Coder Social home page Coder Social logo

Comments (16)

gkrasin avatar gkrasin commented on July 22, 2024 1

Thank you, Matthias! I think this information is enough to close the issue with the resolution: "use MariaDB or PostgreSQL".

from dataset.

gkrasin avatar gkrasin commented on July 22, 2024

Acknowledged, will take a look tomorrow.

Thank you for providing the command line that fails. I will make sure it works.

from dataset.

tzatter avatar tzatter commented on July 22, 2024

Hello! gkrasin
Found the cause
Title or author name contains emoji
I removed emoji by following the python script

def removeEmoji(text):
    emoji_pattern = re.compile("["
                               u"\U0001F600-\U0001F64F"  # emoticons
                               u"\U0001F300-\U0001F5FF"  # symbols & pictographs
                               u"\U0001F680-\U0001F6FF"  # transport & map symbols
                               u"\U0001F1E0-\U0001F1FF"  # flags (iOS)
                               "]+", flags=re.UNICODE)
    return emoji_pattern.sub(r'', text)  # no emoji

Thank you <3

from dataset.

gkrasin avatar gkrasin commented on July 22, 2024

Thanks for the hint! I will remove emojis from the titles and upload a new tarball (tomorrow). While they are legitimate unicode symbols, it's not surprising that a lot of existing software fails to process them.

from dataset.

gkrasin avatar gkrasin commented on July 22, 2024

Hm... after filtering out the symbols from the range proposed above, mysql fails on Chinese characters:
ERROR 1300 (HY000): Invalid utf8 character string: '"2014**會'

Have you encountered that as well, or the problem is specific to my environment?

from dataset.

gkrasin avatar gkrasin commented on July 22, 2024

I have found this wonderful answer: http://stackoverflow.com/a/10959780

MySQL's utf8 permits only the Unicode characters that can be represented with 3 bytes in UTF-8. Here you have a character that needs 4 bytes: \xF0\x90\x8D\x83 (U+10343 GOTHIC LETTER SAUIL).

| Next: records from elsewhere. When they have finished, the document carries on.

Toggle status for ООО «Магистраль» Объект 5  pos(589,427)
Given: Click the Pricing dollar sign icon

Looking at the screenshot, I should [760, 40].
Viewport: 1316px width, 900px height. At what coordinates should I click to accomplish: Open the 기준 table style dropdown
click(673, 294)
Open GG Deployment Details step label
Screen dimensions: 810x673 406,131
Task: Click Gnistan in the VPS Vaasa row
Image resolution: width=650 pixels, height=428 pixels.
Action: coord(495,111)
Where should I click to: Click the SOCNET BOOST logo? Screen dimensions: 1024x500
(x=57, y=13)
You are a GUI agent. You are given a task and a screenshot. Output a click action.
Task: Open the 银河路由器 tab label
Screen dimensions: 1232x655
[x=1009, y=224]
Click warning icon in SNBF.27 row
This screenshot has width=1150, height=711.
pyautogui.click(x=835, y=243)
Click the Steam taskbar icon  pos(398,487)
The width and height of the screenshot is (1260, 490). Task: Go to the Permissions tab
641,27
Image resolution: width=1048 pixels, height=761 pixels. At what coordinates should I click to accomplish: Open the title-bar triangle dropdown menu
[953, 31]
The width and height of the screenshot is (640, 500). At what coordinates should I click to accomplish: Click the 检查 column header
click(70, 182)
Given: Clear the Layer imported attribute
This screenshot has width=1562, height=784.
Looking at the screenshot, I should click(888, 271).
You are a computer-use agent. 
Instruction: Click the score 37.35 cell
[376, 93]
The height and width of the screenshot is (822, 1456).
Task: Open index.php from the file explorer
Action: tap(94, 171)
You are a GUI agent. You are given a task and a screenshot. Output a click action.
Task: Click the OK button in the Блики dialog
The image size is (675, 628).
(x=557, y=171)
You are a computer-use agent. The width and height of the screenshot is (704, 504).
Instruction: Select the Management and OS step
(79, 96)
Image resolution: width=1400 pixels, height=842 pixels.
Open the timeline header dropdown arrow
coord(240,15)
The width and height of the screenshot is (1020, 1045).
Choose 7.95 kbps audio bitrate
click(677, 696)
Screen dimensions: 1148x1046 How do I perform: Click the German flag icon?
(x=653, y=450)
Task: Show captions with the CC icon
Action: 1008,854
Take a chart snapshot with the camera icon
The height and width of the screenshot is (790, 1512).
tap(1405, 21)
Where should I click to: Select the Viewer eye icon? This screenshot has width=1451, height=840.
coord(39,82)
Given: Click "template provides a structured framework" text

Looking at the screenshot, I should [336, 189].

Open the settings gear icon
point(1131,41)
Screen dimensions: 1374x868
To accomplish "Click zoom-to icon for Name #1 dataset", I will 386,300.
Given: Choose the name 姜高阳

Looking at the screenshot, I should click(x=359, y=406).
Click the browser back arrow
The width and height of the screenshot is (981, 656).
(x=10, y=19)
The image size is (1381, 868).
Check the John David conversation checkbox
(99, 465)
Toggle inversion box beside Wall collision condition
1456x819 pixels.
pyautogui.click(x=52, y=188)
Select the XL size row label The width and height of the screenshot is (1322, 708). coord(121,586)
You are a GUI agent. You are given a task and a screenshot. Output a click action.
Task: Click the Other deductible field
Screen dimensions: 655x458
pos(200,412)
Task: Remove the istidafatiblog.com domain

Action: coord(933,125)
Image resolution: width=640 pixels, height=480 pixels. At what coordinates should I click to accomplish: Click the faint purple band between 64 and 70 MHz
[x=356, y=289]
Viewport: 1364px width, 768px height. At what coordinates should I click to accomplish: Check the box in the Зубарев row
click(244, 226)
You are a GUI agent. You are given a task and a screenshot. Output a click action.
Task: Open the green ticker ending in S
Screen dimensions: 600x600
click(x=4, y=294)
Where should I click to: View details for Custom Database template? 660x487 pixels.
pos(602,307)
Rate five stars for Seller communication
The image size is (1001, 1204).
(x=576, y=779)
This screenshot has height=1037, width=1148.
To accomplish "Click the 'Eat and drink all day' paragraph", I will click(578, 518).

If you have MySQL 5.5 or later you can change the column encoding from utf8 to utf8mb4. This encoding allows storage of characters that occupy 4 bytes in UTF-8.

You may also have to set the server property character_encoding_server to utf8mb4 in the MySQL configuration file.

I am currently figuring out the correct options to /etc/mysql/my.cnf to get it working.

from dataset.

tzatter avatar tzatter commented on July 22, 2024

I changed to utf8mb4 using following the command

sudo bash -c 'printf "[client]\ndefault-character-set=utf8mb4\n[mysql]\ndefault-character-set=utf8mb4\n[mysqld]\ncharacter-set-server=utf8mb4\ncollation-server=utf8mb4_unicode_ci\n" >> /etc/mysql/my.cnf'

but I met same issue

ERROR 1300 (HY000): Invalid utf8mb4 character string: '"2014**會'

strange but successful I imported the csv to mysql using python ORM

#! -*- coding: utf-8 -*-
"""
Requirement Package
pip install peewee
"""

from peewee import *
import os
import csv
import re

imagesPath = "/path/to/the/images.csv"
db = MySQLDatabase('openimage', user='root', passwd="hogehoge", port=3306, host="localhost")

class Images(Model):
    image_id = CharField(primary_key=True)
    original_url = TextField()
    original_landing_url = TextField()
    license = CharField()
    author_profile_url = TextField()
    author = CharField(null = True)
    title = TextField(null = True)

    class Meta:
        database = db

db.connect()
db.create_tables([Images], True)

def removeEmoji(text):
    emoji_pattern = re.compile("["
                               u"\U0001F600-\U0001F64F"  # emoticons
                               u"\U0001F300-\U0001F5FF"  # symbols & pictographs
                               u"\U0001F680-\U0001F6FF"  # transport & map symbols
                               u"\U0001F1E0-\U0001F1FF"  # flags (iOS)
                               "]+", flags=re.UNICODE)
    return emoji_pattern.sub(r'', text)  # no emoji

def importImages():
    with open(imagesPath) as csvfile:
        reader = csv.reader(csvfile, delimiter=',', quotechar='"')
        header = next(reader)
        dataSource = []
        for row in reader:
            dict = {}
            dict["image_id"] = row[0]
            dict["original_url"] = row[1]
            dict["original_landing_url"] = row[2]
            dict["license"] = row[3]
            dict["author_profile_url"] = row[4]
            dict["author"] = removeEmoji(row[5])
            dict["title"] = removeEmoji(row[6])
            dataSource.append(dict)

        with db.atomic():
            for idx in range(0, len(dataSource), 100):
                Images.insert_many(dataSource[idx:idx + 100]).execute()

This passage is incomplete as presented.